We recently encountered this in an Elasticsearch project. The customer reported unusual search behaviour around a boolean field called draft. In particular, documents which were thought to contain a true value for draft were being excluded by the query clause
{ "query": "bool": { "must_not": { "term": { "draft": false } }, ...
The version of Elasticsearch was 2.4.5 and we examined the index with Sense on Kibana 4.6.3. The documents in question did indeed appear to have the value
{ "draft": true, ... }
and therefore should not have been excluded by the must_not query clause.
To get to the bottom of it, we used Marple to examine the terms in the index. Under the bonnet, the boolean type is indexed as the term “T” for true and “F” for false. The documents which were behaving oddly had both “T” and “F” terms for the draft field, and were therefore being excluded by the must_not clause. But how did the extra “F” term get in there?

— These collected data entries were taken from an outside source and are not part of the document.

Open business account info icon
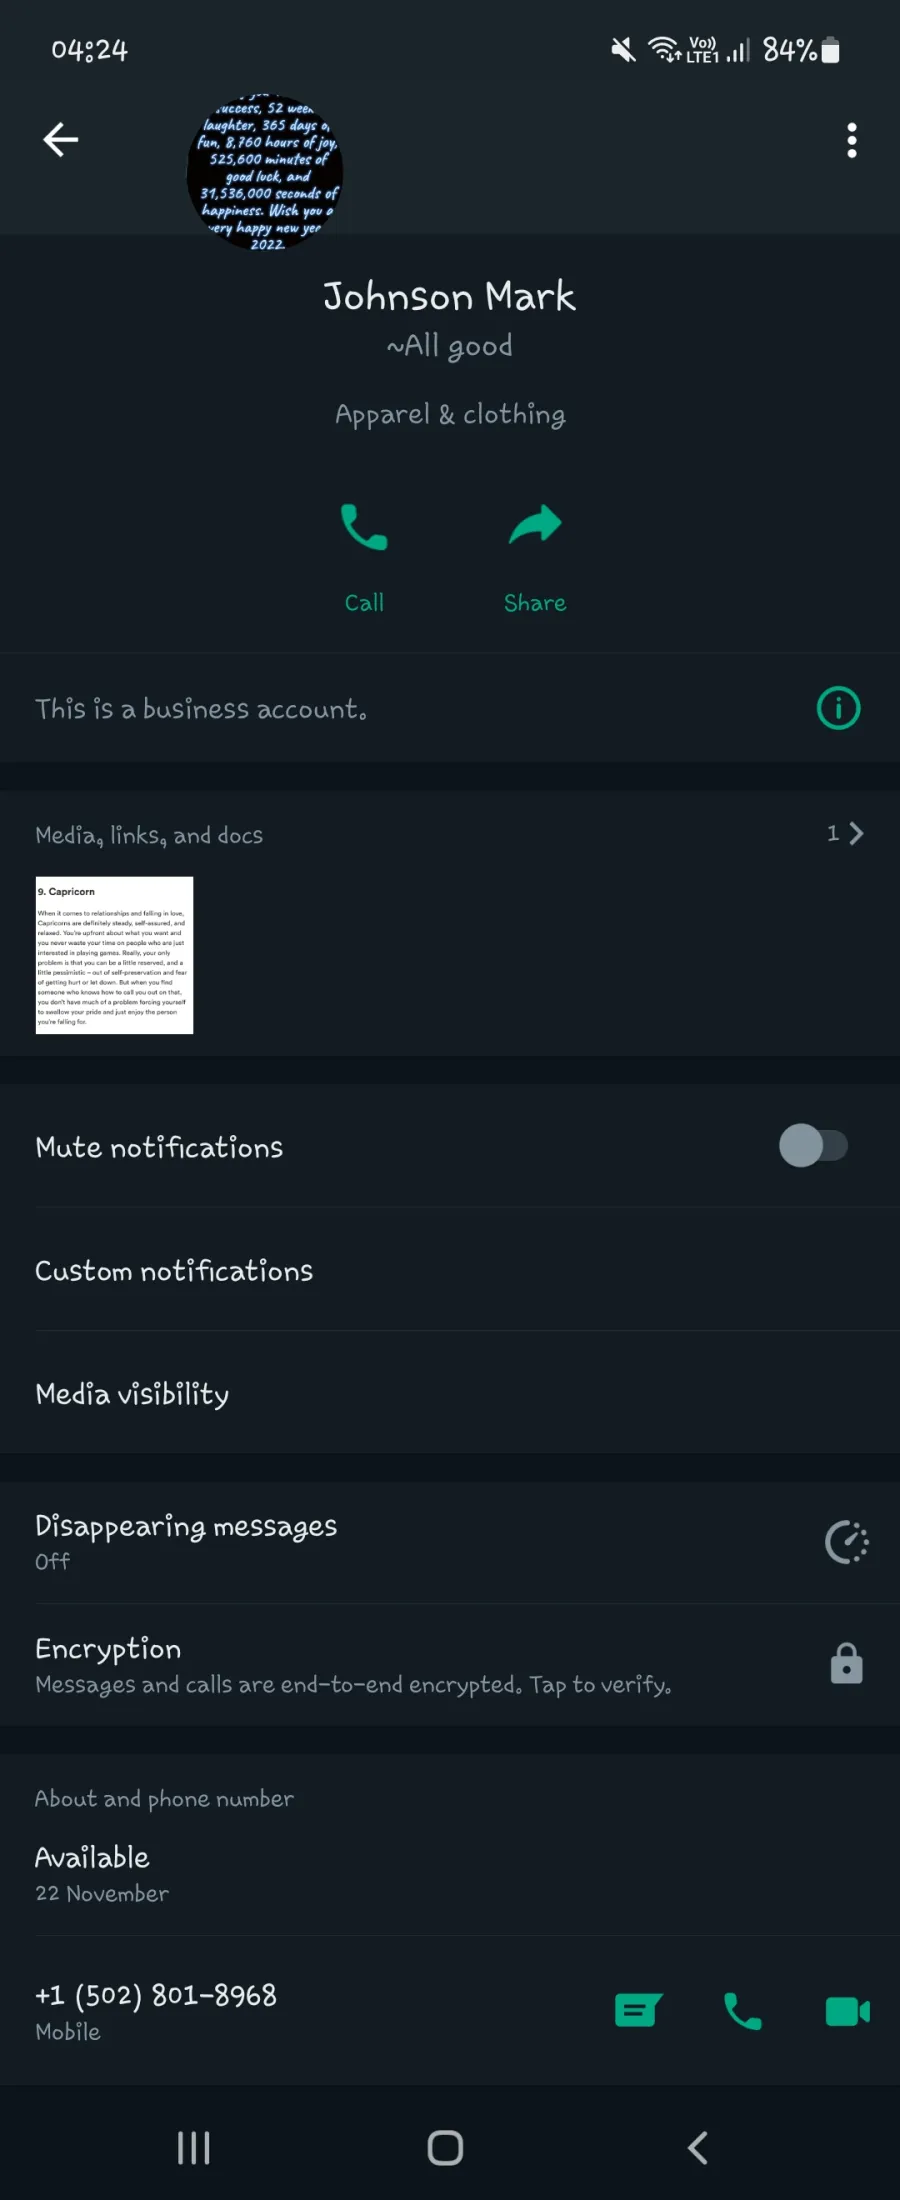 [x=838, y=709]
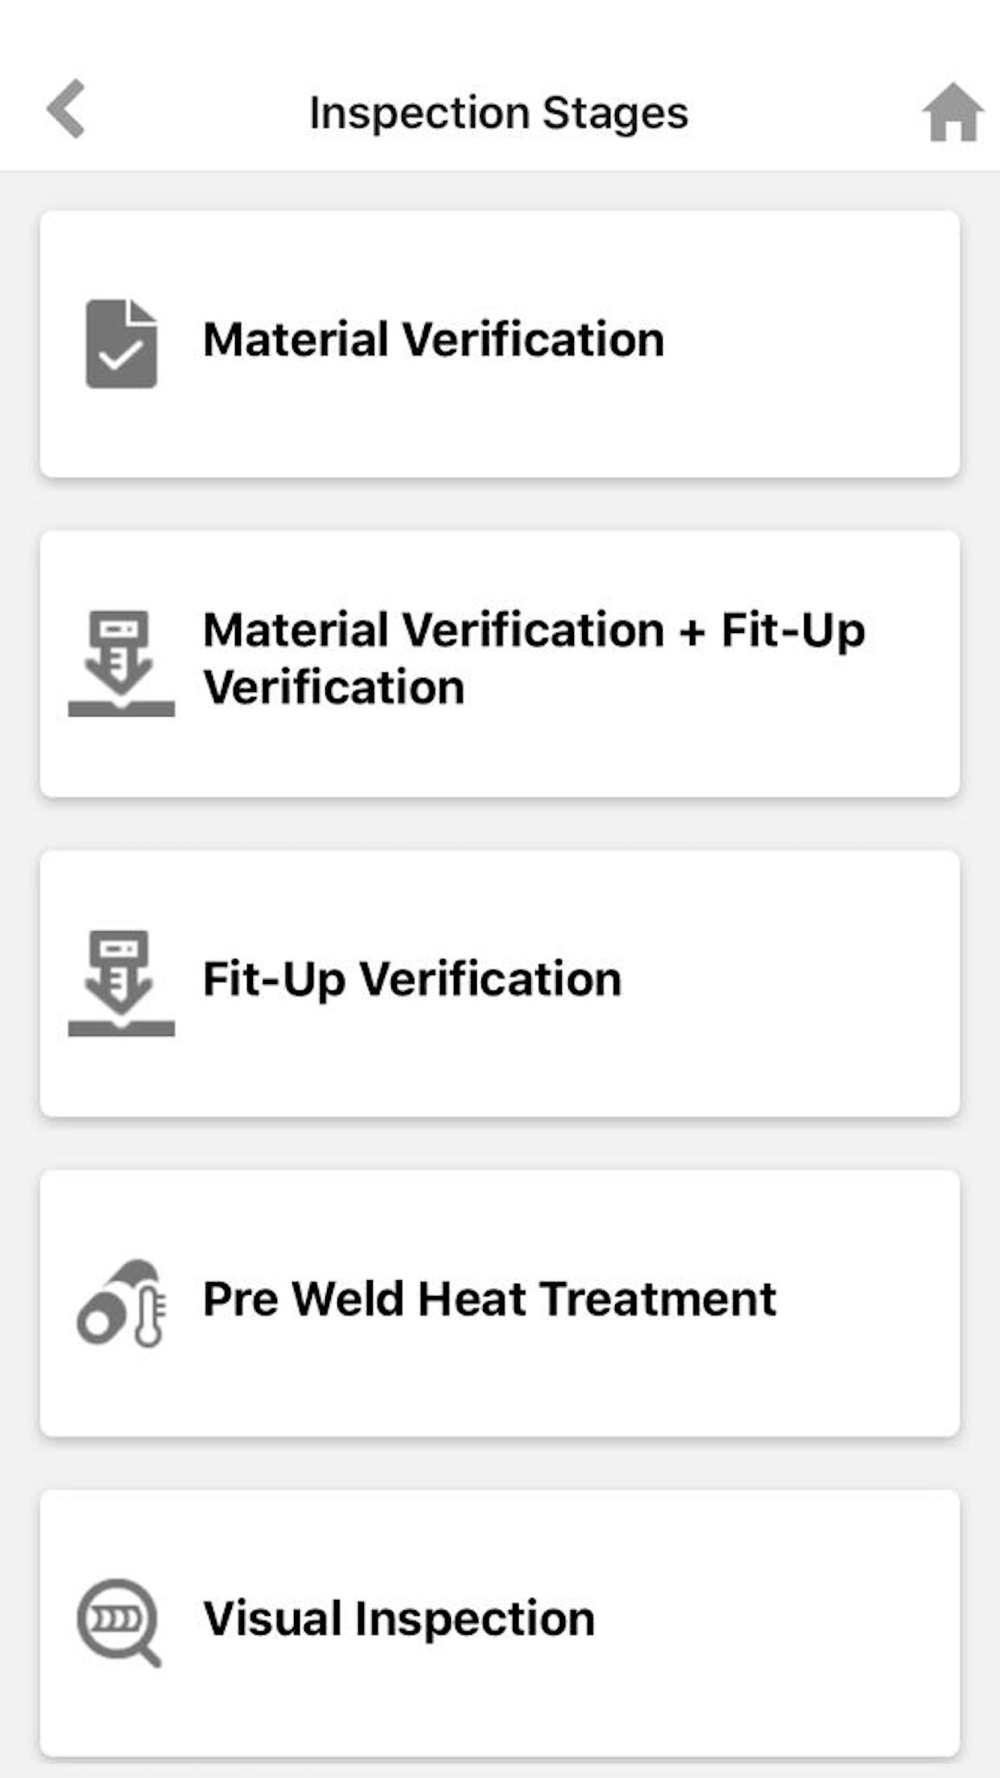Tap the home icon in the header
This screenshot has width=1000, height=1778.
953,112
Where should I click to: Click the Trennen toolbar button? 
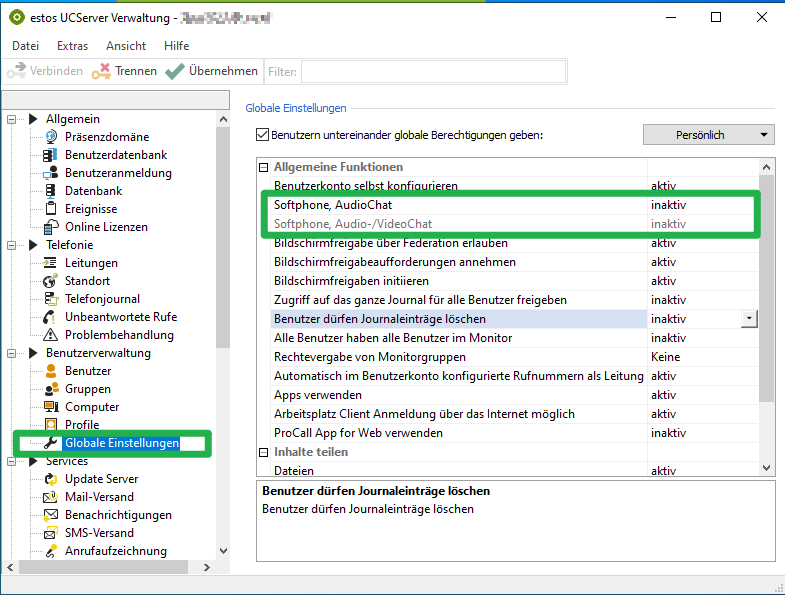tap(124, 71)
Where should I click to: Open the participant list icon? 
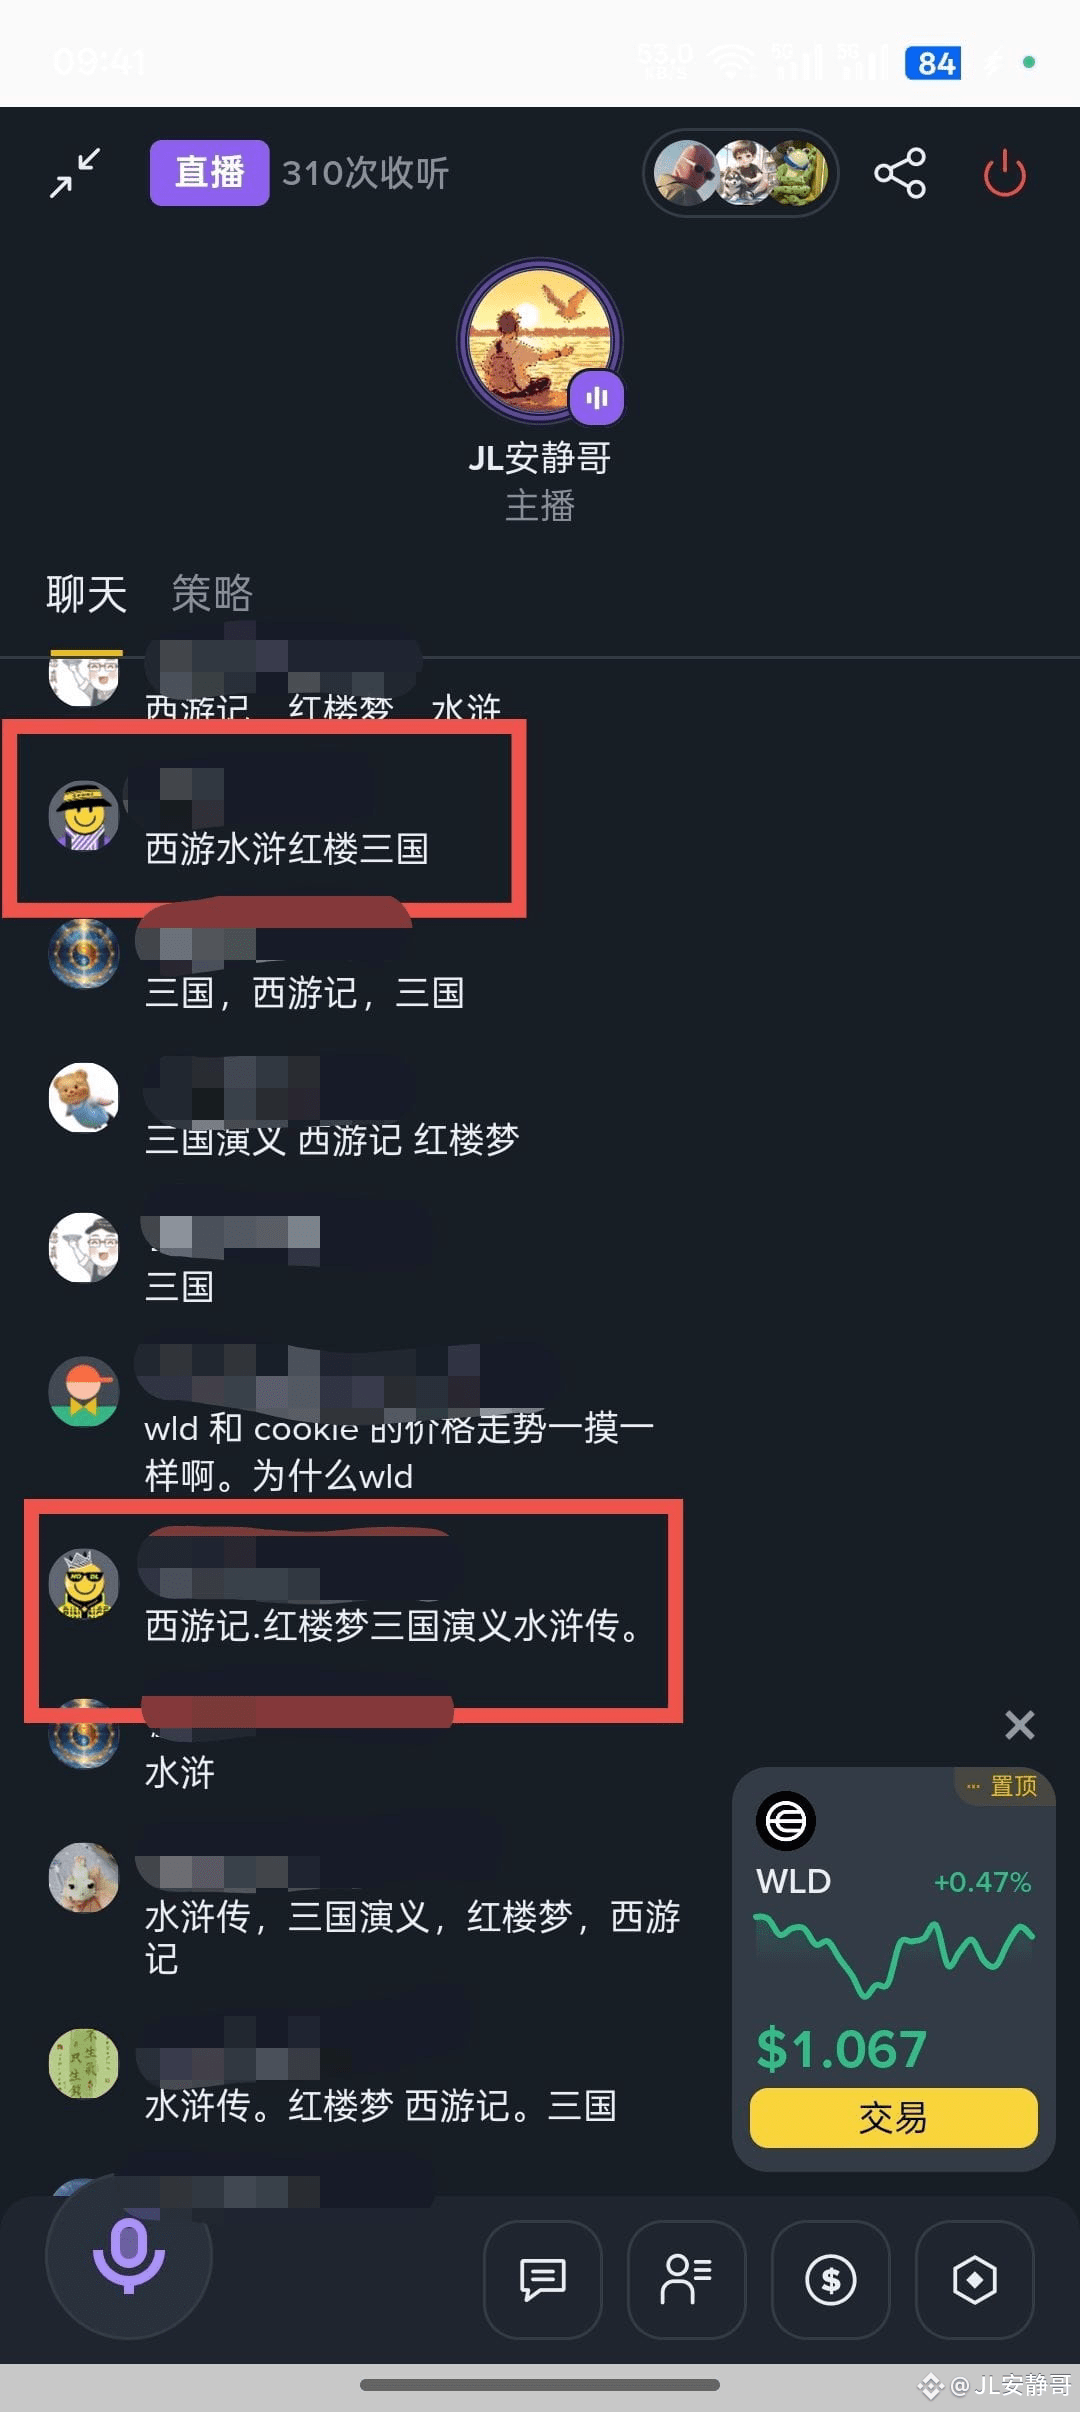(x=687, y=2280)
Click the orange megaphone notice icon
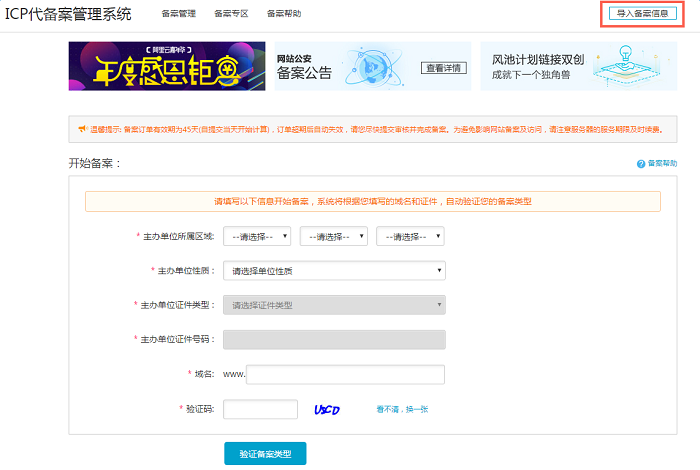Viewport: 700px width, 470px height. (82, 130)
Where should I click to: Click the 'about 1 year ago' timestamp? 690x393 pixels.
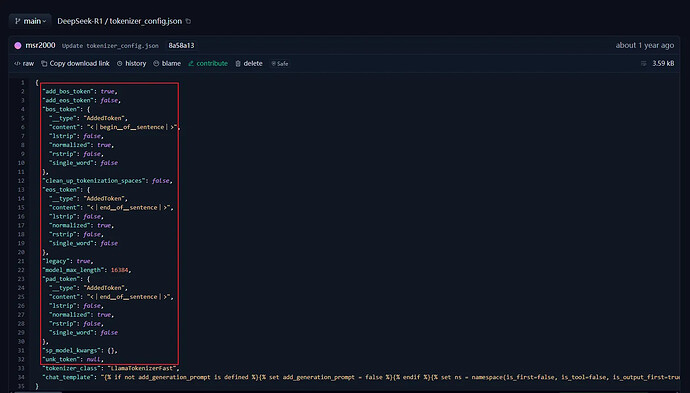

After some more experimentation we tracked it down to a bug in our indexer application, which under certain conditions was creating documents with duplicate draft keys:
{ "draft": false, "draft": true ... }
So why was this not appearing in the Sense output? It turns out that Elasticsearch and Sense/Kibana interpret duplicate keys in different ways. When we used curl instead of Sense we could see both draft items in the _source field. Elasticsearch was behaving consistently, storing and indexing both draft fields. However, Sense/Kibana was quietly dropping the first instance of the field and displaying only the second, true, value.
I’ve not looked at the Sense/Kibana source code, but I imagine this is just a consequence of being implemented in Javascript. I tested this in Chrome (59.0.3071.115 on macOS) with the following script:
<!DOCTYPE html> <html> <head></head> <body> <script> var o = { s: "this is some text", b: true, b: false }; console.log("value of o.b", o.b); console.log("value of o", JSON.stringify(o, "", 2)); </script> </body> </html>
which output (with no warnings)
value of o.b true test.html:13 value of o { "s": "this is some text", "b": true }
(in fact it turns out that order of b doesn’t matter, true always overrides false.)
Ultimately this wasn’t caused by any bugs in Elasticsearch, Kibana, Sense or Javascript, but the different way that duplicate JSON keys were being handled made finding the ultimate source of the problem harder than it needed to be. If you are using the Kibana console (or Sense with older versions) for Elasticsearch development then this might be a useful thing to be aware of.
I haven’t tested Solr’s handling of duplicate JSON keys yet but that would probably be an interesting exercise.